Câmara destrava votação

Tanto assim que, horas depois de ganhar a direção da Caixa como presente de Lula, Lira colocou em votação dois projetos cruciais para o plano fiscal de Haddad prosperar.

A Câmara aprovou em tempo recorde as propostas de taxação de offshores e dos fundos de super-ricos, com o apoio decisivo do Centrão.

Engana-se, porém, quem pensa que a troca da presidente da Caixa saciou a sede de mando do grupo do presidente da Câmara dentro do governo petista. Ele ainda quer a nomeação do presidente da Funasa e de outros cargos públicos, e mais poder sobre as emendas para a distribuição de recursos da União para municípios onde o Centrão espera eleger prefeitos no ano que vem.

Um dia depois de Lira abocanhar a direção da Caixa, a “Folha” denunciou que o filho do deputado, o publicitário Arthur Lira Filho, 23, está envolvido em contratos milionários para produção e distribuição de verbas publicitárias do banco.
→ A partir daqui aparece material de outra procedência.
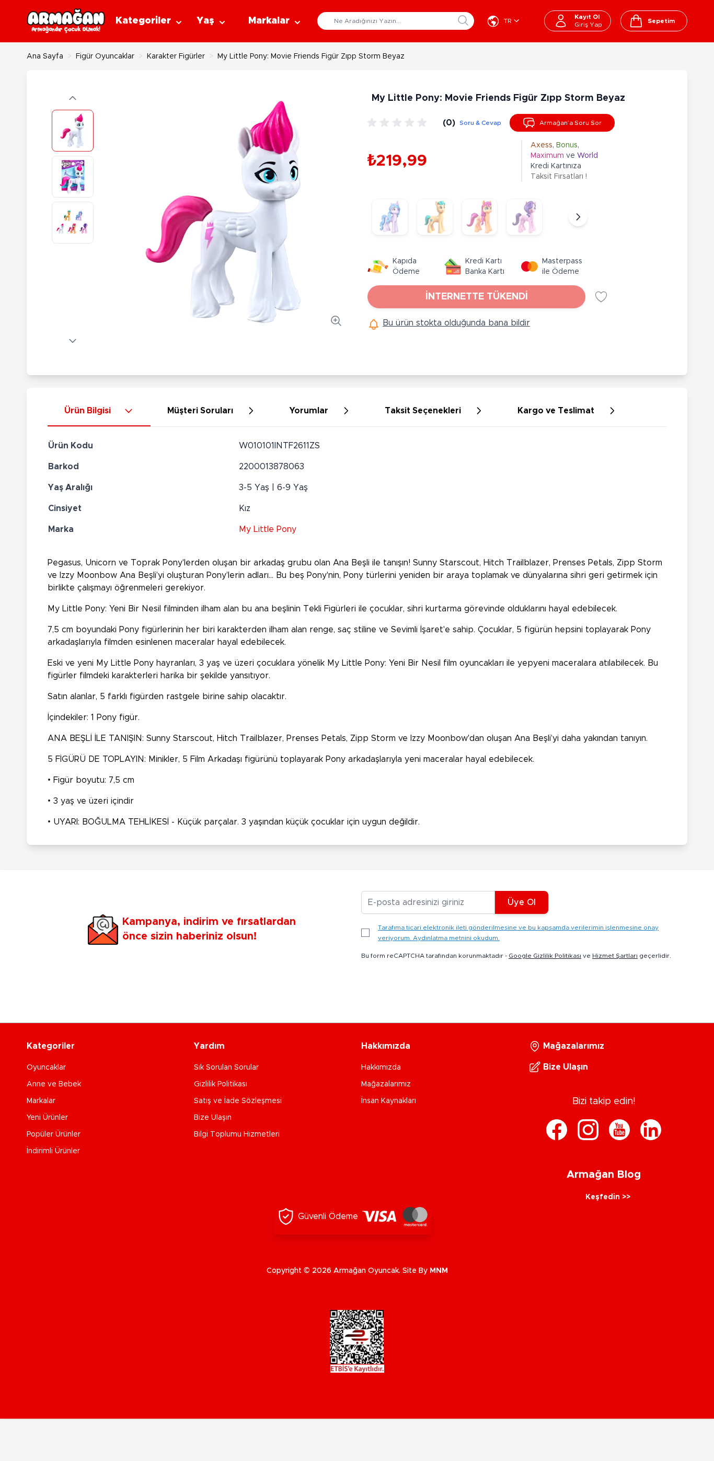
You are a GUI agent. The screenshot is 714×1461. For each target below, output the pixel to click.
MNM (439, 1270)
O filho do presidente da Câmara é sócio da Omnia 360, empresa que negocia verbas de publicidade da Caixa, representando empresas como a OPL Digital e a RZK Digital, que atuaram na publicidade do banco em 2022 e 2023. A Caixa não divulga valores dos contratos, mas em 2022 o banco gastou R$ 305 milhões com a produção de suas peças publicitárias.